▶ _DOCUMENT_

For example, an exemplary aspect is directed to a method of operating a last level clock driver, the method comprising: in a first stage, enabling the last level clock driver to store energy in an inductor-capacitor (LC) tank, and in a second stage, fully or partially disabling the last level clock driver and recirculating the energy stored in the LC tank into a clock distribution network.
Another exemplary aspect is directed to an apparatus comprising: a last level clock driver coupled to an inductor-capacitor (LC tank). In a first stage, the last level clock driver is configured to be enabled to store energy in the inductor-capacitor (LC) tank. In a second stage, the last level clock driver is configured to be fully or partially disabled, to recirculate the energy stored in the LC tank into a clock distribution network.
Yet another exemplary aspect is directed to a system comprising: in a first stage, means for enabling a last level clock driver to store energy in an inductor-capacitor (LC) tank, and in a second stage, means for fully or partially disabling the last level clock driver to recirculate the energy stored in the LC tank into a clock distribution network.
BRIEF DESCRIPTION OF THE DRAWINGS
The accompanying drawings are presented to aid in the description of aspects of the invention and are provided solely for illustration of the aspects and not limitation thereof.
FIG. 1 illustrates a conventional clock distribution system.
FIG. 2 illustrates an exemplary clock distribution system with a configurable last level clock driver.
FIG. 3 illustrates a flow-chart pertaining to a method of operating a last level clock driver according to exemplary aspects.
FIG. 4 illustrates a high-level diagram of a wireless device in which exemplary aspects may be advantageously employed.
DETAILED DESCRIPTION
Aspects of the invention are disclosed in the following description and related drawings directed to specific embodiments of the invention. Alternate embodiments may be devised without departing from the scope of the invention. Additionally, well-known elements of the invention will not be described in detail or will be omitted so as not to obscure the relevant details of the invention.
The word “exemplary” is used herein to mean “serving as an example, instance, or illustration.” Any embodiment described herein as “exemplary” is not necessarily to be construed as preferred or advantageous over other embodiments. Likewise, the term “embodiments of the invention” does not require that all embodiments of the invention include the discussed feature, advantage or mode of operation.
The terminology used herein is for the purpose of describing particular embodiments only and is not intended to be limiting of embodiments of the invention. As used herein, the singular forms “a”, “an” and “the” are intended to include the plural forms as well, unless the context clearly indicates otherwise. It will be further understood that the terms “comprises”, “comprising,”, “includes” and/or “including”, when used herein, specify the presence of stated features, integers, steps, operations, elements, and/or components, but do not preclude the presence or addition of one or more other features, integers, steps, operations, elements, components, and/or groups thereof.
Further, many embodiments are described in terms of sequences of actions to be performed by, for example, elements of a computing device. It will be recognized that various actions described herein can be performed by specific circuits (e.g., application specific integrated circuits (ASICs)), by program instructions being executed by one or more processors, or by a combination of both. Additionally, these sequence of actions described herein can be considered to be embodied entirely within any form of computer readable storage medium having stored therein a corresponding set of computer instructions that upon execution would cause an associated processor to perform the functionality described herein. Thus, the various aspects of the invention may be embodied in a number of different forms, all of which have been contemplated to be within the scope of the claimed subject matter. In addition, for each of the embodiments described herein, the corresponding form of any such embodiments may be described herein as, for example, “logic configured to” perform the described action.

▶ _MATERIAL PROVIDED_
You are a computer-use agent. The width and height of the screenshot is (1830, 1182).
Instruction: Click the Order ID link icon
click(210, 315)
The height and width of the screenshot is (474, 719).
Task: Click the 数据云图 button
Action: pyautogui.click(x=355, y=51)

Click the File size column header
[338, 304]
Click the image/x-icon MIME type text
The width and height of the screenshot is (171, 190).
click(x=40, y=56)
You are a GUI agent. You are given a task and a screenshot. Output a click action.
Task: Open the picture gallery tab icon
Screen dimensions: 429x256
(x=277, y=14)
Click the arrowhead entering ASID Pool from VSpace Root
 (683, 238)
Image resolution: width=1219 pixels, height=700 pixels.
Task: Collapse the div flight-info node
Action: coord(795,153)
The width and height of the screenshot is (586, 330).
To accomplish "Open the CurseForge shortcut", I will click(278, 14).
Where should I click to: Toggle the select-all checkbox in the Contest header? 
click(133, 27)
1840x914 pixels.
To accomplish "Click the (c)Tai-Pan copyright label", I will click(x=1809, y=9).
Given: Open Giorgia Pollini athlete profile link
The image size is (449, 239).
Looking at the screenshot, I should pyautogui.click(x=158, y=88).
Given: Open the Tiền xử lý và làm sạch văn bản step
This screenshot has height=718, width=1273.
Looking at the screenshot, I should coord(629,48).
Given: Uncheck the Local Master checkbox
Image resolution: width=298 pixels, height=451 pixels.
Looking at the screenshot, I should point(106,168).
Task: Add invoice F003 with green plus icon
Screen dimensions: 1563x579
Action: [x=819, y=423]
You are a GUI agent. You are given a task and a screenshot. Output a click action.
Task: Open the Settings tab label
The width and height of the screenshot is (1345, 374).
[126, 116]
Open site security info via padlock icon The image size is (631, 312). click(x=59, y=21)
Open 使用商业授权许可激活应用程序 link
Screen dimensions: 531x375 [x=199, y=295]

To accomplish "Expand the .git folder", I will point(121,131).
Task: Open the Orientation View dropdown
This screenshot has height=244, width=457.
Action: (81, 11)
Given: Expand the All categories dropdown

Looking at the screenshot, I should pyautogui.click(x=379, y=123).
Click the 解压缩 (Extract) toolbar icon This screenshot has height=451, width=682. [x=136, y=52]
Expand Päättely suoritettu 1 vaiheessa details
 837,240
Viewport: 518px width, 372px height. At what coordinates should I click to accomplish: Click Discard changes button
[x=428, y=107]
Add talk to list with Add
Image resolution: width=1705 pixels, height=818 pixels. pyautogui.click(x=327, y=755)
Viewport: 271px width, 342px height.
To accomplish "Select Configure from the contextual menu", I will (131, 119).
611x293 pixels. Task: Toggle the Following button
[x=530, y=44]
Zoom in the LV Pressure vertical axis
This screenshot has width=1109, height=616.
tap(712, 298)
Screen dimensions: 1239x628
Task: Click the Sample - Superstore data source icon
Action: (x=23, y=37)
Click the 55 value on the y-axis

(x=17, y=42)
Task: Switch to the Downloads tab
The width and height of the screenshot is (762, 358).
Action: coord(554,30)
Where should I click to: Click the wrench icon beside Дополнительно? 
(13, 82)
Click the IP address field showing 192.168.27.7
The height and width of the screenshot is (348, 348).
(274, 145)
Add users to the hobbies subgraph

▶ _SHORT EXERCISE_
Return everything in the clock driver patent text from "BRIEF DESCRIPTION OF" down to "to exemplary aspects.", copied word for word.

▶ _CORRECT RESPONSE_
BRIEF DESCRIPTION OF THE DRAWINGS
The accompanying drawings are presented to aid in the description of aspects of the invention and are provided solely for illustration of the aspects and not limitation thereof.
FIG. 1 illustrates a conventional clock distribution system.
FIG. 2 illustrates an exemplary clock distribution system with a configurable last level clock driver.
FIG. 3 illustrates a flow-chart pertaining to a method of operating a last level clock driver according to exemplary aspects.